▸ WORK TO BE COMPLETED: First find the line with "Click the CurrentWare logo in title bar", then reproduce it and all following lines of the data to the end, exactly and with no pictures, adding nothing.

▸ INPUT FOR THIS TASK:
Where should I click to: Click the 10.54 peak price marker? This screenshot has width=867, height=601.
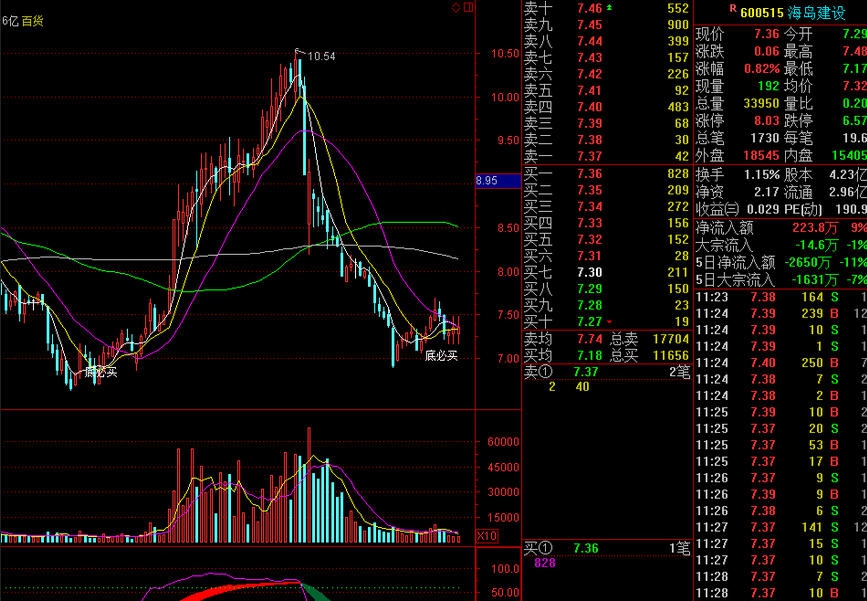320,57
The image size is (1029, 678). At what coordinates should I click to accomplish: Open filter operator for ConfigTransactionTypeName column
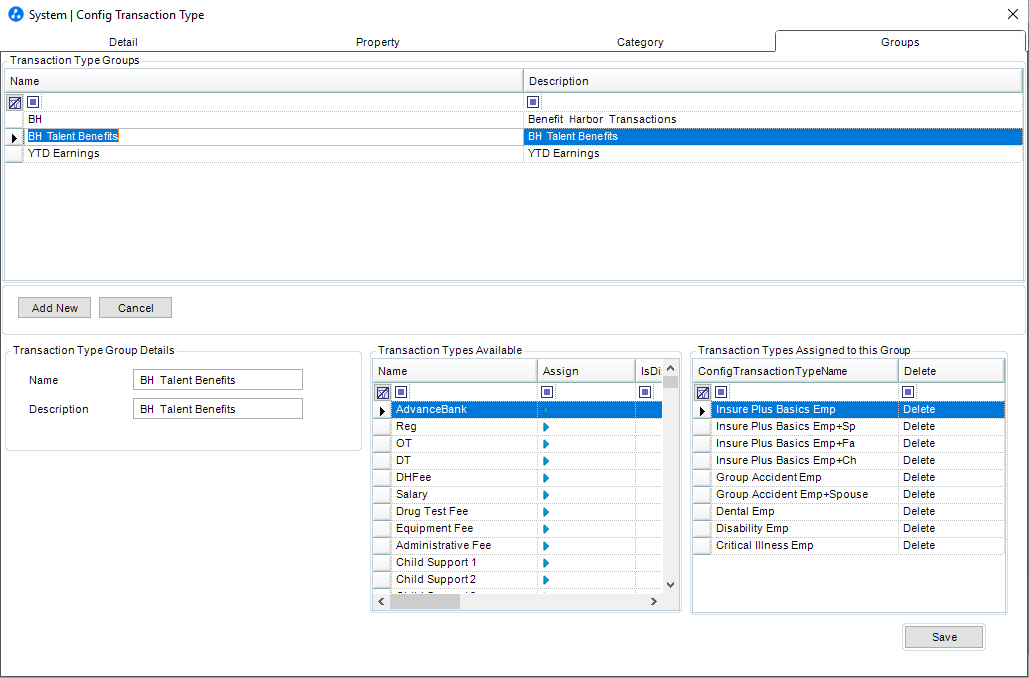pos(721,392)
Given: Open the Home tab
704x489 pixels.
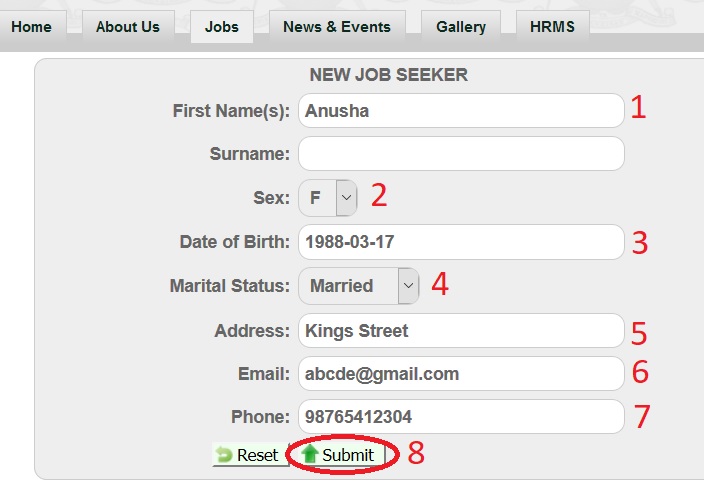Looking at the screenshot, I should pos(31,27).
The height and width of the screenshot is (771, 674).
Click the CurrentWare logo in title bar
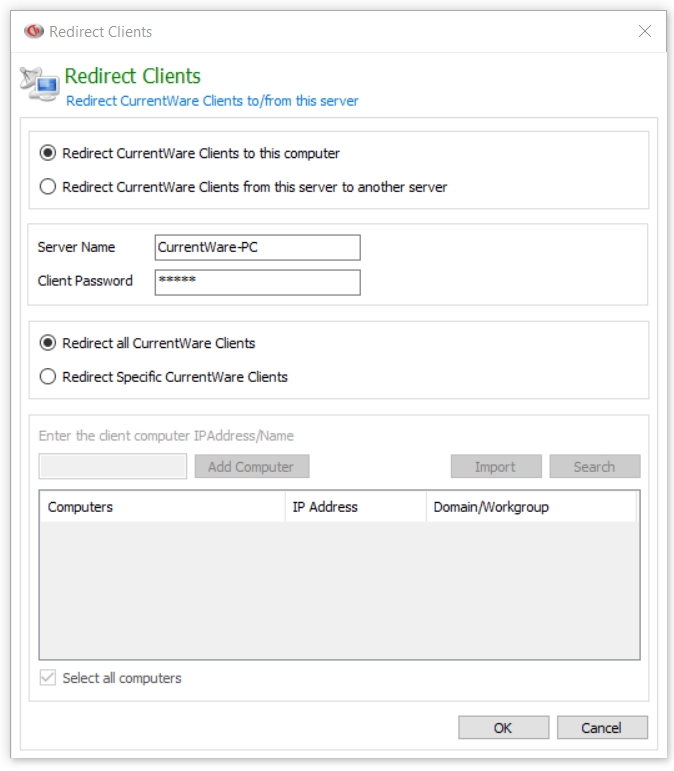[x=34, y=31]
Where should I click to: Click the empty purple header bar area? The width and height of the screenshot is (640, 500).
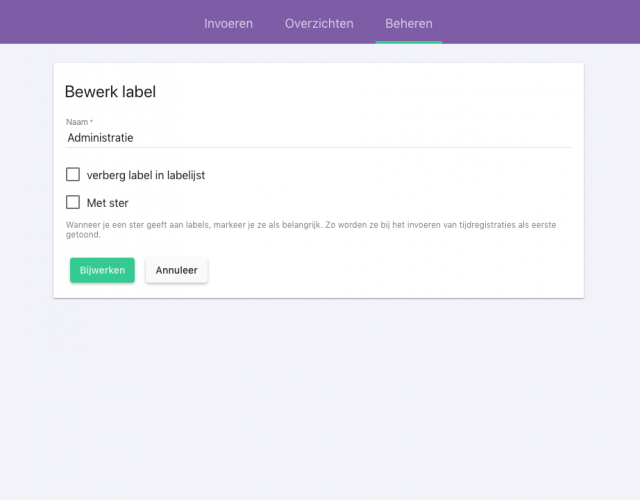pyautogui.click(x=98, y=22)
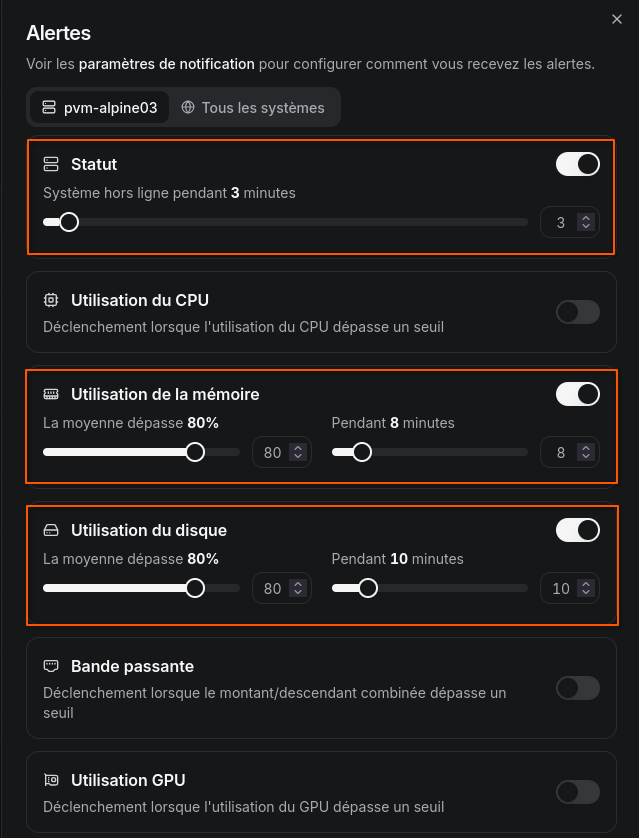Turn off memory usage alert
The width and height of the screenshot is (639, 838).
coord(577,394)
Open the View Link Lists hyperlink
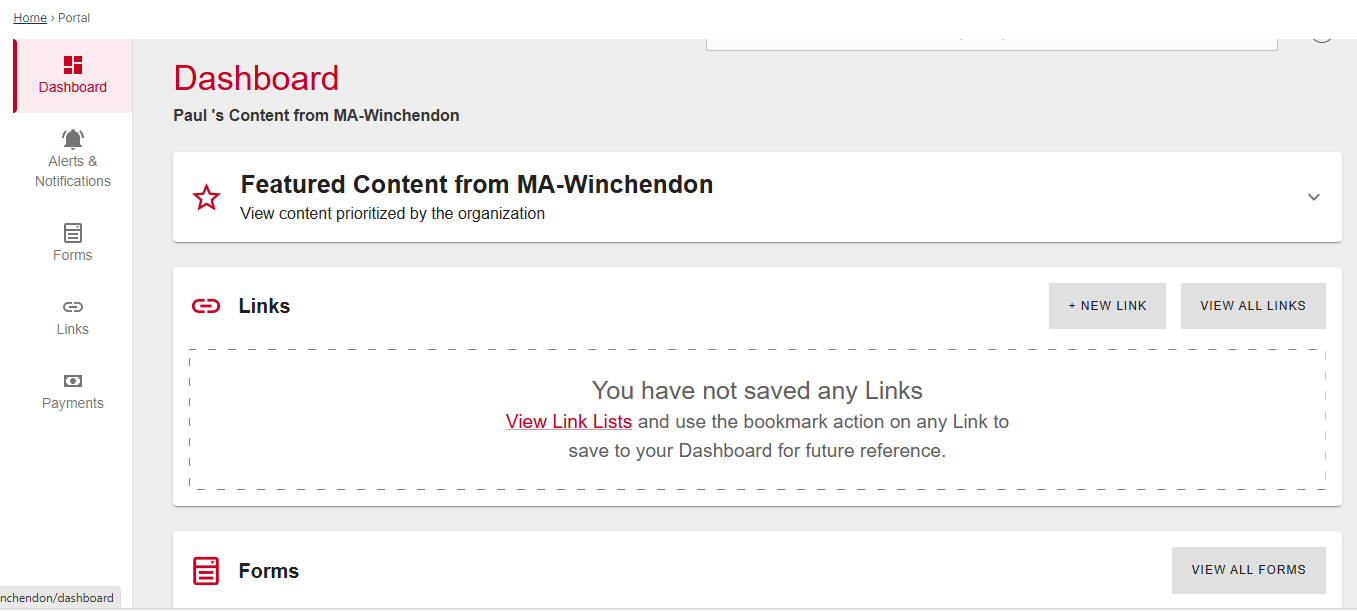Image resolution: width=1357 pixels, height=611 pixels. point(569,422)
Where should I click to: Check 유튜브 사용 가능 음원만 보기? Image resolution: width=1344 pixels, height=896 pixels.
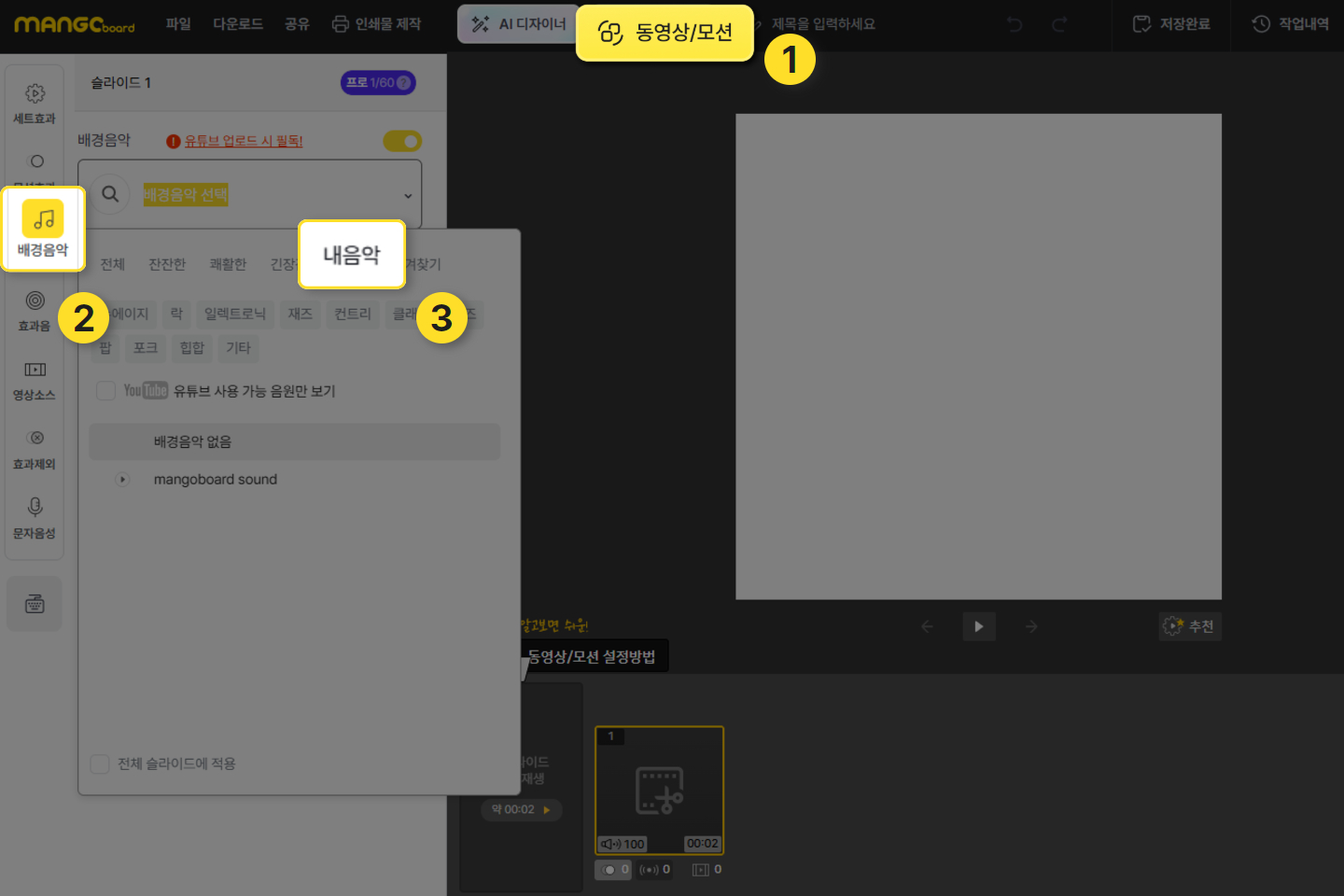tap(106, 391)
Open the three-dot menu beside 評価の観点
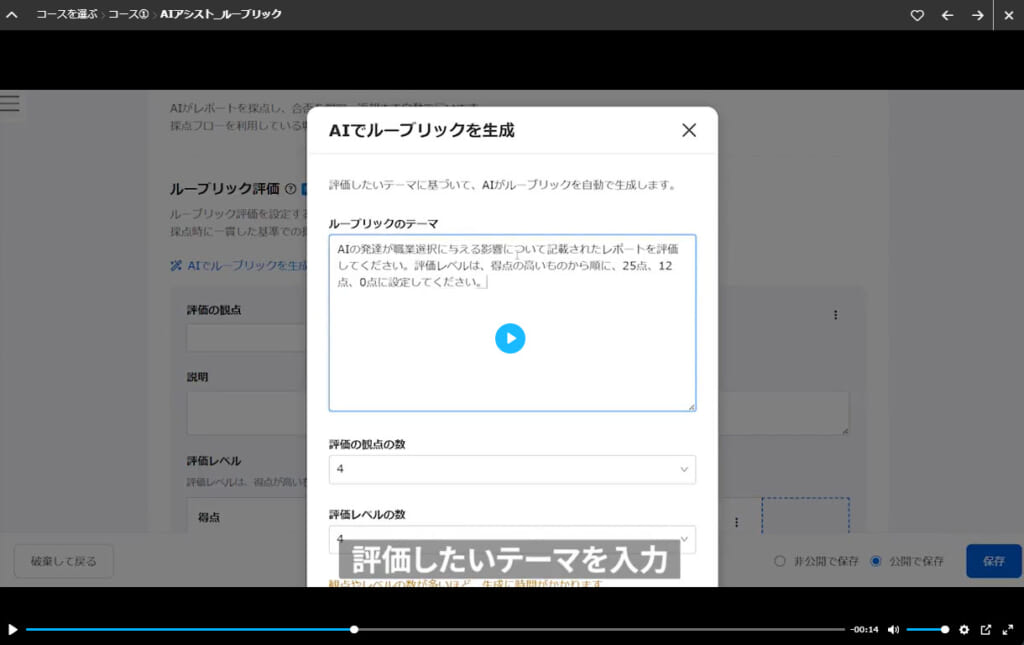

▸ ANSWER FOR THE TASK:
Click the CurrentWare logo in title bar
[x=34, y=31]
Where should I click to: Click the empty purple header bar area? The width and height of the screenshot is (640, 500).
pyautogui.click(x=98, y=22)
Turn off memory usage alert
The width and height of the screenshot is (639, 838).
coord(577,394)
Open the View Link Lists hyperlink
Image resolution: width=1357 pixels, height=611 pixels. point(569,422)
Where should I click to: Check 유튜브 사용 가능 음원만 보기? Image resolution: width=1344 pixels, height=896 pixels.
tap(106, 391)
Open the three-dot menu beside 評価の観点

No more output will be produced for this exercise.